_Your goal:_ Only the lines of the listing below that run from the line with "Marcomedi@ (425, 2100)" through the line with "You are a GUI" are to be set down, word for word. Pictures stay out.

- - -

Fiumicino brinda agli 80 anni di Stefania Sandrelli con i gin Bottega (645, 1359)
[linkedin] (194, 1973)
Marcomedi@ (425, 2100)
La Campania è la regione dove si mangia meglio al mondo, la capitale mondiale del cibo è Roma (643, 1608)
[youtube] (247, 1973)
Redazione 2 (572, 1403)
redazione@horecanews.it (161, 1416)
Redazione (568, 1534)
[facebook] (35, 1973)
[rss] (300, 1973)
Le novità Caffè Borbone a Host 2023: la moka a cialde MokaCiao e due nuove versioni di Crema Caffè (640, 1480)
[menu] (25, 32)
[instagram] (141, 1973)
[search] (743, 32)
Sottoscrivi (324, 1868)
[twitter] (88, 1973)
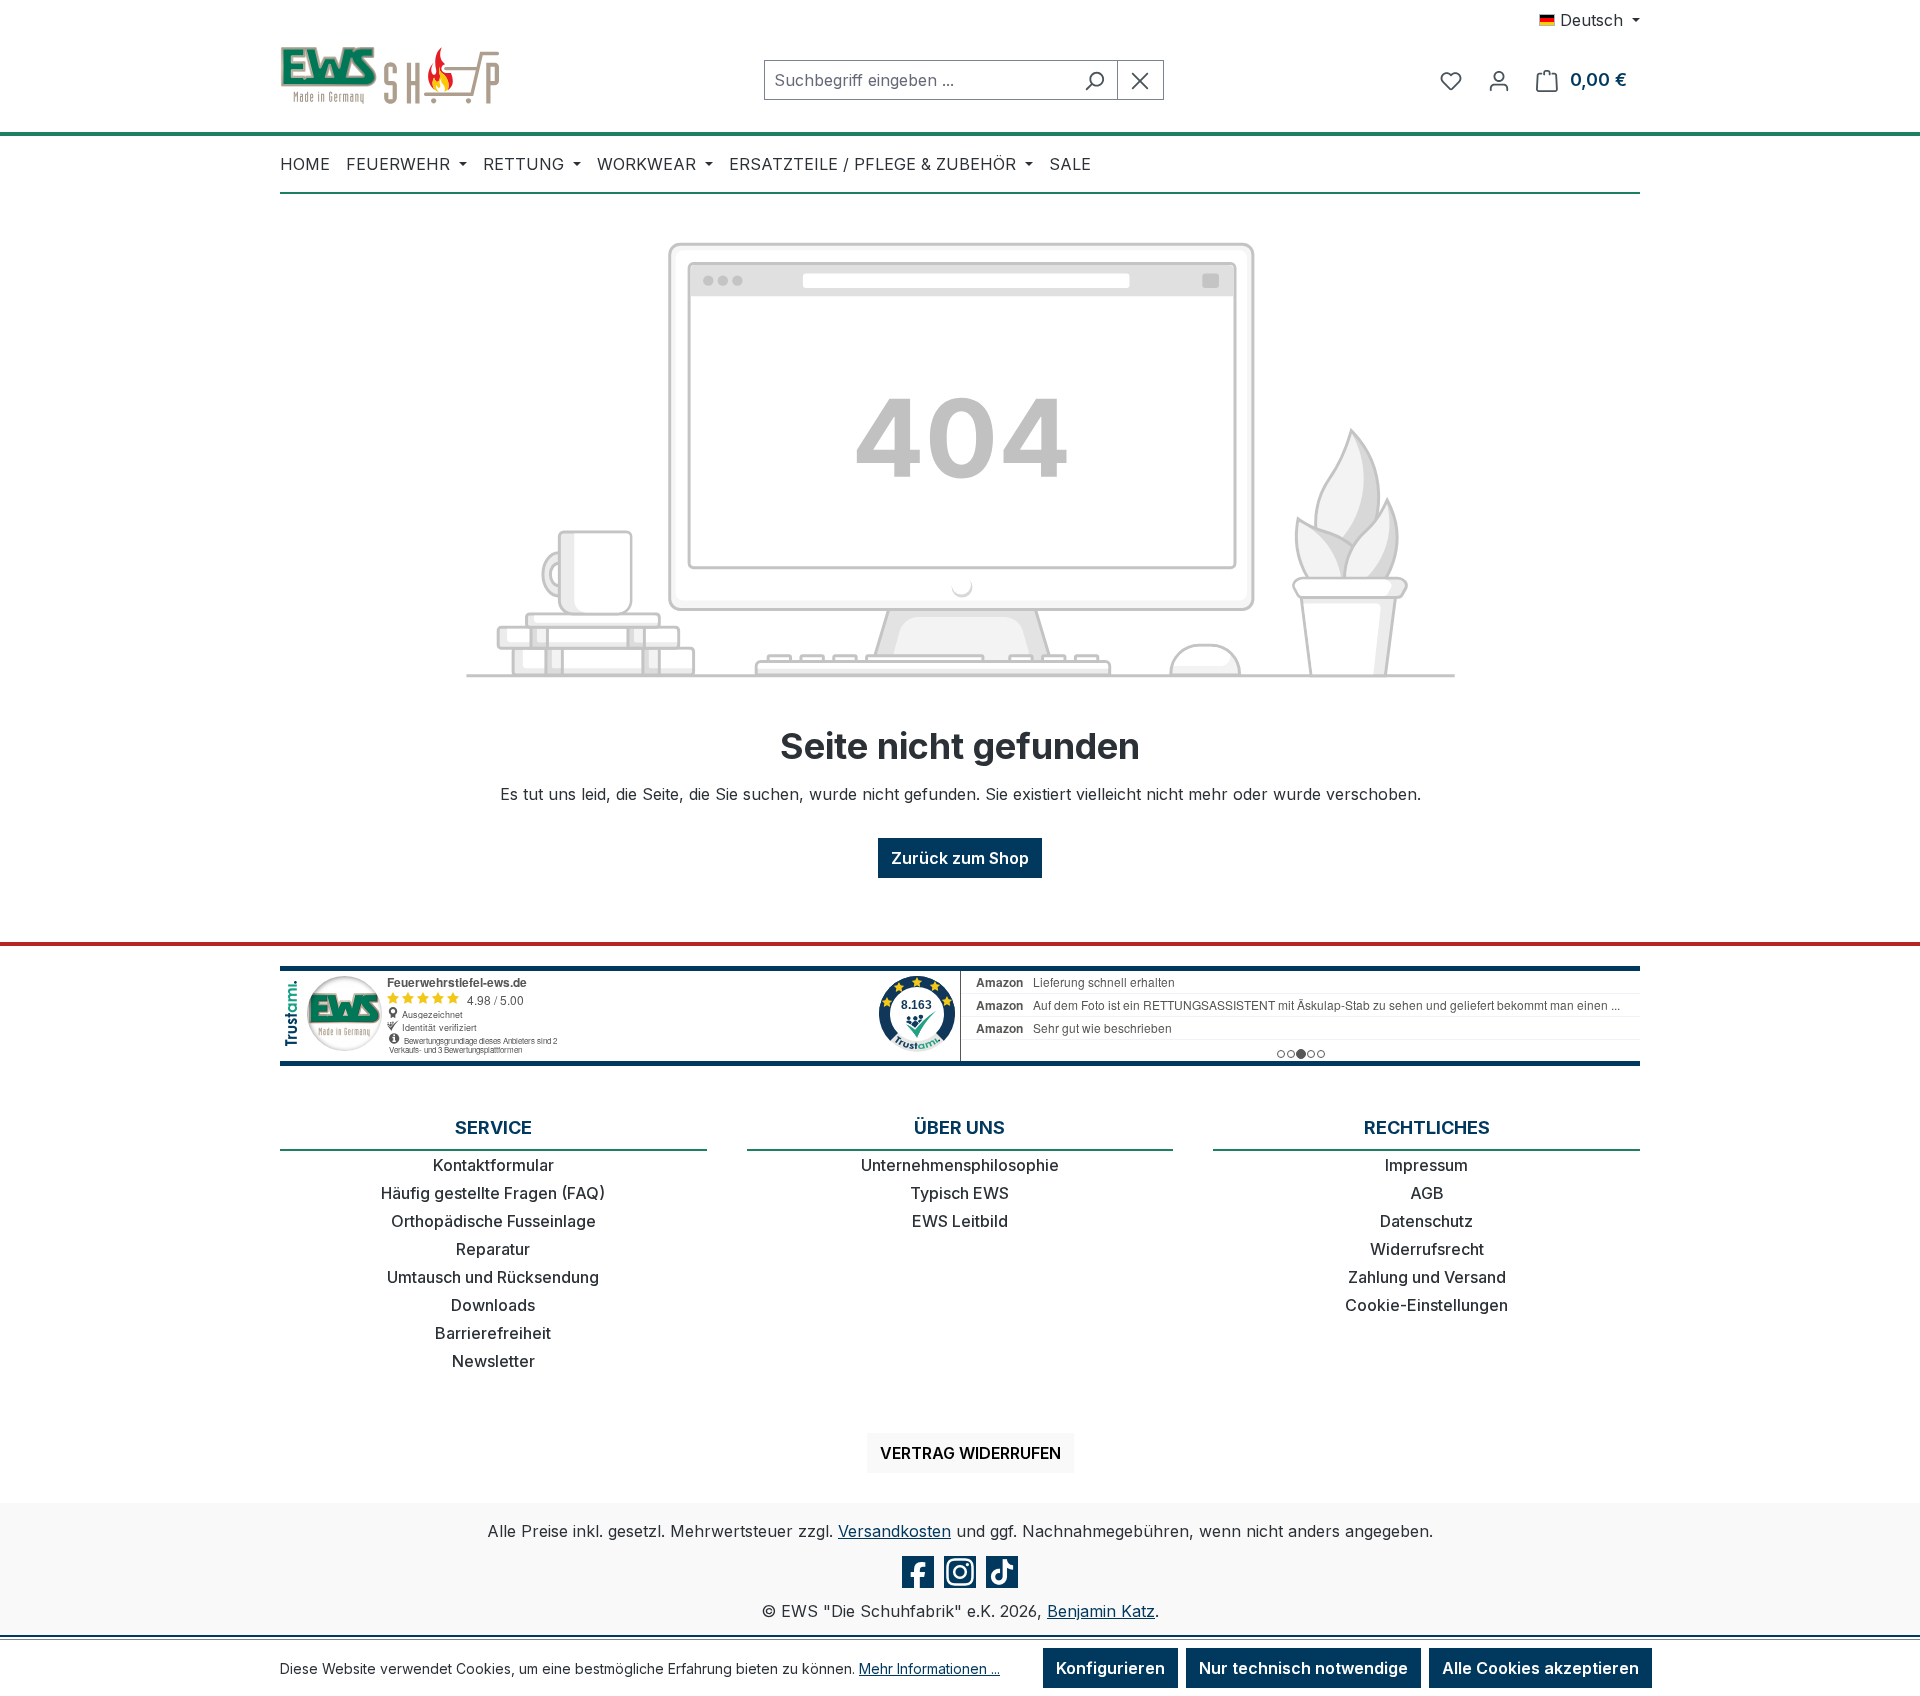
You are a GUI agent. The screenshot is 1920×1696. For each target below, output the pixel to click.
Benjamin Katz (1101, 1611)
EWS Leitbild (960, 1221)
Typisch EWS (959, 1193)
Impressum (1426, 1165)
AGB (1427, 1193)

- - -

_Finished task:_
Marcomedi@ (425, 2100)
La Campania è la regione dove si mangia meglio al mondo, la capitale mondiale del cibo è Roma (643, 1608)
[youtube] (247, 1973)
Redazione 2 (572, 1403)
redazione@horecanews.it (161, 1416)
Redazione (568, 1534)
[facebook] (35, 1973)
[rss] (300, 1973)
Le novità Caffè Borbone a Host 2023: la moka a cialde MokaCiao e due nuove versioni di Crema Caffè (640, 1480)
[menu] (25, 32)
[instagram] (141, 1973)
[search] (743, 32)
Sottoscrivi (324, 1868)
[twitter] (88, 1973)
You are a GUI agent. The screenshot is 1920×1696. For each target below, output the pixel to click.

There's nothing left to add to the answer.